Freeman's poems include "Blessings for a Marriage" and "The Traveller." The latter poem was written after one of Freeman's friends had died.

Freeman wrote a history of Unity School of Christianity [now known as Unity World Headquarters], The Story of Unity, which includes biographies of Myrtle and Charles Fillmore. The fourth edition was published in 2000. The flaps of the jacket for this book provides a portrait of James Dillet Freeman and further insights about his life and work for Unity. "His affiliation with Unity School of Christianity began in 1929, at the invitation of Unity cofounder Myrtle Fillmore. Rev. Freeman served as director of Unity's ministerial program for twenty years. He also served as director of Silent Unity ... was a member of the Board Trustees and first vice president of Unity School." He retired in 1984.
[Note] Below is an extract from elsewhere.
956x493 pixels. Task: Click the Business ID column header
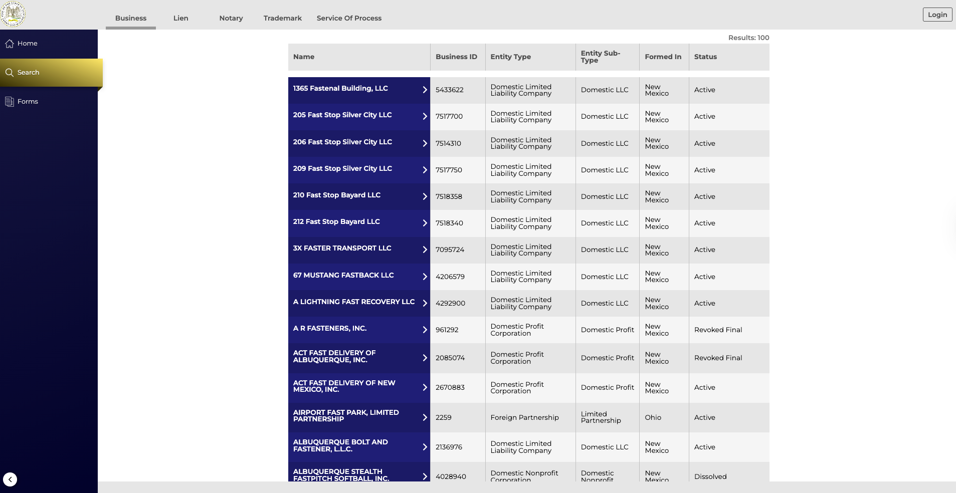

While James Dillet Freeman worked for Silent Unity and was a writer for the Unity magazine called Daily Word for most of his adult life, he proudly proclaimed on many occasions that he never joined a specific Unity church, reveling in his independent nature and personifying a spirit present throughout Unity and the New Thought Movement. He was, however, given an honorary Unity ordination in 1944 and then earned a Unity ordination in 1966. Freeman became a millionaire from his prolific writings. Many of his poems and affirmations were sold to major card companies such as Hallmark.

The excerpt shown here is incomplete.